The Jamaica Bauxite Institute (JBI)/Jamaica Social Investment Fund (JSIF) Greenhouse Cluster and Water Harvesting Project is being hailed as an example of sustainable land use in post-mining areas.
The project, being implemented under the World Bank-funded Rural Economic Development Initiative II (REDI II), which is administered by JSIF, seeks to enhance bauxite communities by encouraging the productive use of mined-out lands for agriculture.
Minister of Transport and Mining, Hon.

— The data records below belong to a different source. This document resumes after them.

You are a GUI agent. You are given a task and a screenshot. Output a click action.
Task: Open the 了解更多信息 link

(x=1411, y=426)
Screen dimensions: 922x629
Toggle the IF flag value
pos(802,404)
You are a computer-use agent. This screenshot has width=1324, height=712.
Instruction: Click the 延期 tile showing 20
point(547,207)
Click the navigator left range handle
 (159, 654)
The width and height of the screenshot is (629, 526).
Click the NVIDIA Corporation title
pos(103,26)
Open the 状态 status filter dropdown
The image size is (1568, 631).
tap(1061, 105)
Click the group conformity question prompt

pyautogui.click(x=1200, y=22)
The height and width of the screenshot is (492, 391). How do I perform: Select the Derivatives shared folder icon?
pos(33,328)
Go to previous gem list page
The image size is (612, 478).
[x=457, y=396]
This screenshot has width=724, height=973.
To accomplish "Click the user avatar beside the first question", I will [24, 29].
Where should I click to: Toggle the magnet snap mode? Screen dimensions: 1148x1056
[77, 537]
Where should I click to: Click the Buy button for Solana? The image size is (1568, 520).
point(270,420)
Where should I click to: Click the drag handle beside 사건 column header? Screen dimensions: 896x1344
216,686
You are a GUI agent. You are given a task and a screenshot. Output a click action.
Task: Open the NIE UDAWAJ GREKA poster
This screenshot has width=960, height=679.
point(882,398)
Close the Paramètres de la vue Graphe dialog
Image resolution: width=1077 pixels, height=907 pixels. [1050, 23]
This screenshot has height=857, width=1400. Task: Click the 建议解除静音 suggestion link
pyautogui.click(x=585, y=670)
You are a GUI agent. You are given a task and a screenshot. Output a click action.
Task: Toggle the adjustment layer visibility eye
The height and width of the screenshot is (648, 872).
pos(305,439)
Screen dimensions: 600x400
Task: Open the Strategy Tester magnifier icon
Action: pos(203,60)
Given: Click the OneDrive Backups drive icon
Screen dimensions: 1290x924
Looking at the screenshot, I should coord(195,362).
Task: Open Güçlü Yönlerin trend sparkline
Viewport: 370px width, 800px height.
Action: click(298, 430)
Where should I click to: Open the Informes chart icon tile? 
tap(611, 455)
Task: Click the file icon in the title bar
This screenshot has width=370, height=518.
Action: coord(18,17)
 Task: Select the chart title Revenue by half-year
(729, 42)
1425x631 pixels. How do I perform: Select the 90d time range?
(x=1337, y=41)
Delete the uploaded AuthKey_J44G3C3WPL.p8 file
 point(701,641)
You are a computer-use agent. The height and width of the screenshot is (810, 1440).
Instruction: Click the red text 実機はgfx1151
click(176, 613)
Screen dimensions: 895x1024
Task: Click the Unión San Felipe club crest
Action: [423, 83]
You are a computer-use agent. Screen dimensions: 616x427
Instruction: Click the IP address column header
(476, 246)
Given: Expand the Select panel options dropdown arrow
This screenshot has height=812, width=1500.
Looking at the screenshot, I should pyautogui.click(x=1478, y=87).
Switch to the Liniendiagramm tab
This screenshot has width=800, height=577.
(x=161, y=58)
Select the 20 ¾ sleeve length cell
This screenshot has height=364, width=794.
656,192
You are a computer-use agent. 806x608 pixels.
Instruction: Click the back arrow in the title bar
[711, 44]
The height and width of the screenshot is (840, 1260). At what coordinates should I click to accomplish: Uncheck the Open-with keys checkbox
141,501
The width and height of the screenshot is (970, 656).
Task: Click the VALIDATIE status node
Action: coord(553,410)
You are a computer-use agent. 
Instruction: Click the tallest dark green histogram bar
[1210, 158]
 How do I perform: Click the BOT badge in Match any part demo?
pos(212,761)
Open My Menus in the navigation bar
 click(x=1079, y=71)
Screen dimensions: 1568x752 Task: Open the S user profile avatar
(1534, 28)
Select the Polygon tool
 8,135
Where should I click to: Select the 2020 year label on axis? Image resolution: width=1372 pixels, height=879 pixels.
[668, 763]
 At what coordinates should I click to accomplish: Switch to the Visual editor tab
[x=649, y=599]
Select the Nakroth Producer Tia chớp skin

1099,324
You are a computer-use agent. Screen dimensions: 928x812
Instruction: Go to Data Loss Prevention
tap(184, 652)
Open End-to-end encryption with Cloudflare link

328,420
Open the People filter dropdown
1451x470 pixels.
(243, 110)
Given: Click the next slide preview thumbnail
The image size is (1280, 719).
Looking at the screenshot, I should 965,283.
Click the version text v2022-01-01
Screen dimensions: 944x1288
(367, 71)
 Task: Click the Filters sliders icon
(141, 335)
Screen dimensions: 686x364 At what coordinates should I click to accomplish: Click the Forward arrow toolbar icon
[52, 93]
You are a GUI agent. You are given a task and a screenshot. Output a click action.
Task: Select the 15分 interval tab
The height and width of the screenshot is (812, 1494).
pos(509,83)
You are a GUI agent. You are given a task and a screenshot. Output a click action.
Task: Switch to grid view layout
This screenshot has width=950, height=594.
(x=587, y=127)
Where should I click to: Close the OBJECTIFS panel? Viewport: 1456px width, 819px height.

Audley Shaw, said that the initiative has proven to be of major benefit to farmers and the communities in which they are being undertaken.
He noted that the project partners share a common goal of poverty reduction and increasing the earning potential of rural people, especially farmers.
Minister Shaw was speaking during a recent tour of the Content greenhouse cluster in Manchester.
Some 20 farmers are a part of the cluster, established in 2017 under the first phase of REDI, where they are cultivating vegetable crops, which are sold to hotels and other large buyers.
In March 2021, JSIF and JBI signed a Memorandum of Understanding (MOU) for implementation of the second phase of the Water Harvesting and Greenhouse Cluster Project under REDI II, which supports and finances community-level projects in the areas of agriculture and tourism in rural Jamaica.
It is aimed at improving agriculture and tourism linkages, enhancing access to markets, and strengthening climate-resilient approaches for targeted beneficiaries.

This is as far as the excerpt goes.